Records for the task:
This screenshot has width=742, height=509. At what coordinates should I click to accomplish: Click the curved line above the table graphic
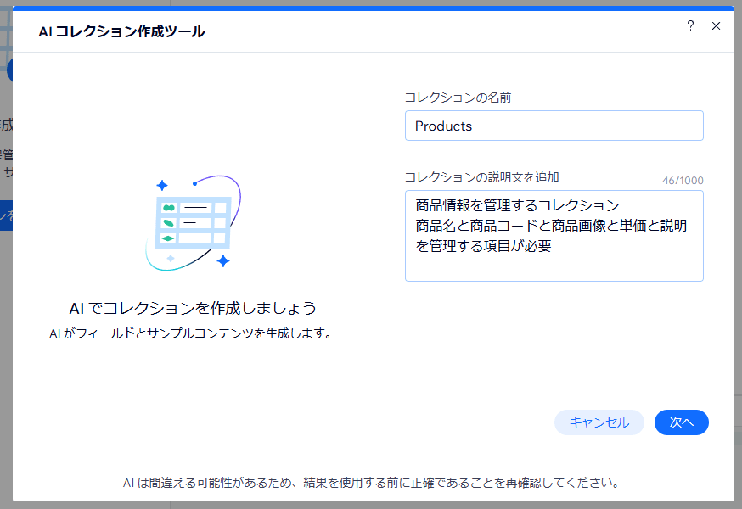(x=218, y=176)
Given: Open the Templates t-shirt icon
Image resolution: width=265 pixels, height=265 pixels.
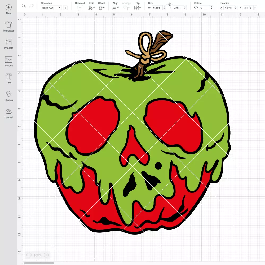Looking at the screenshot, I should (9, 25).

...

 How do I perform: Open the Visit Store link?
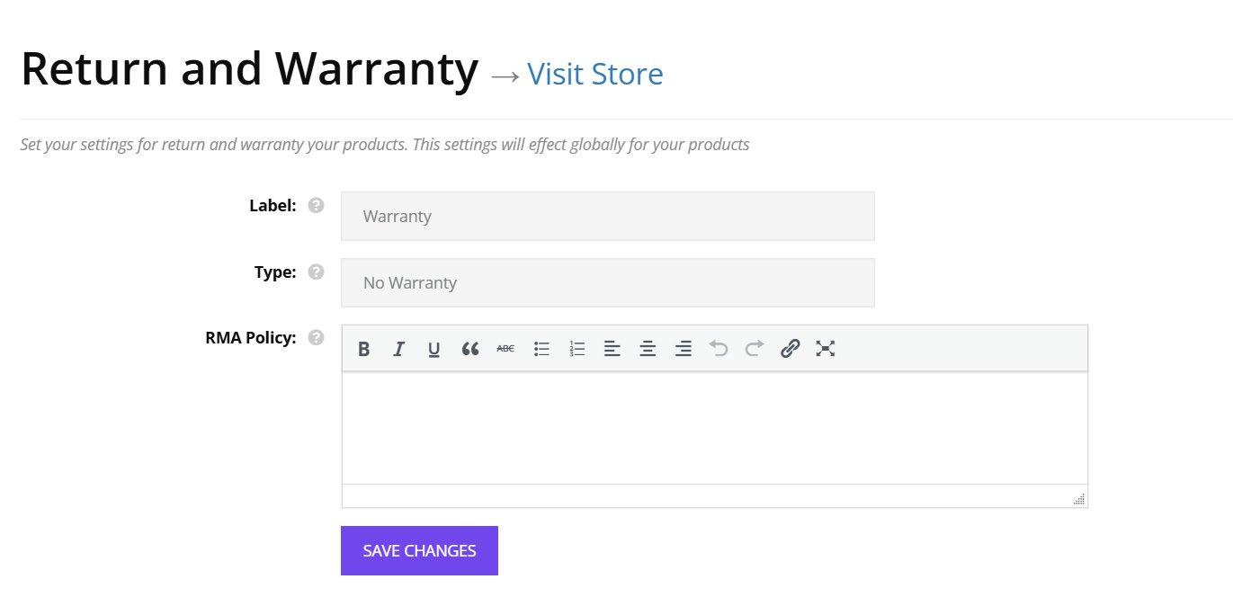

---

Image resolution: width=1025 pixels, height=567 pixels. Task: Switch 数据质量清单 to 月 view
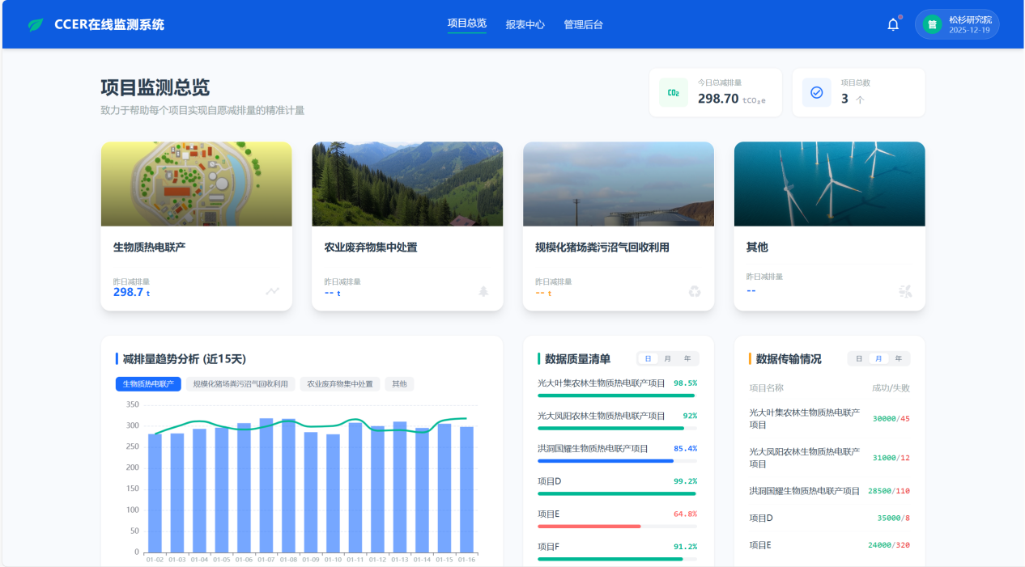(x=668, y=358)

Task item: When a line of the data holds the string "Open", pick it out and copy it.

Result below:
Given: Open the Templates t-shirt icon
 How do I perform: Open the Visit Store link?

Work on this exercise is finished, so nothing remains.